In which lines of the data does the string "count" appear? Copy every one.

[Saved data entries]
*****

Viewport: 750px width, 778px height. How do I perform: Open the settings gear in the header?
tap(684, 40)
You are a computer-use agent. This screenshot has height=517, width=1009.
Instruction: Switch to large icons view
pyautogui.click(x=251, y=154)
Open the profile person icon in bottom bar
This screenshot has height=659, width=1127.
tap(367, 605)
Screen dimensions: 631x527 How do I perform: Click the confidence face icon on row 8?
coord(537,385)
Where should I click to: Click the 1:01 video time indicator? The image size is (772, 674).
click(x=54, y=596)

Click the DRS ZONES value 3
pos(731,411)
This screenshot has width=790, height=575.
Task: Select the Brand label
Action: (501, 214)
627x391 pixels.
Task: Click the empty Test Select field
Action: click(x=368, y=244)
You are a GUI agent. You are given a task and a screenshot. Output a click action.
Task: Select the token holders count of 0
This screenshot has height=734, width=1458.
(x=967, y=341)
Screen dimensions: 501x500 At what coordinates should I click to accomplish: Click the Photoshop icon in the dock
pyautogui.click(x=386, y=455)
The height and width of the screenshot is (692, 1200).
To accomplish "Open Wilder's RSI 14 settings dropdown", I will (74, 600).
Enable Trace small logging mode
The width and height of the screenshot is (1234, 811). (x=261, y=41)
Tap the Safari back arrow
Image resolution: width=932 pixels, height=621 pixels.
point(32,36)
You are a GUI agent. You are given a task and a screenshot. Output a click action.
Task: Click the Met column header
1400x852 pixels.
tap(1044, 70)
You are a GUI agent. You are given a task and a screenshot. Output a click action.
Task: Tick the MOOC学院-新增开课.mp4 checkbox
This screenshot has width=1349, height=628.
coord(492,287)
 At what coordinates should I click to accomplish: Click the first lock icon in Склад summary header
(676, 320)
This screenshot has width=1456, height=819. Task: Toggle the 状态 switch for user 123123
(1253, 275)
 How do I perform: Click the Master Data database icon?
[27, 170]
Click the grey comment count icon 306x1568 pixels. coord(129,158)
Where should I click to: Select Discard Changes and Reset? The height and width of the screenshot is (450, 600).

*****

**EXERCISE SOLUTION**
Task: Select the token holders count of 0
Click the grey comment count icon 306x1568 pixels. coord(129,158)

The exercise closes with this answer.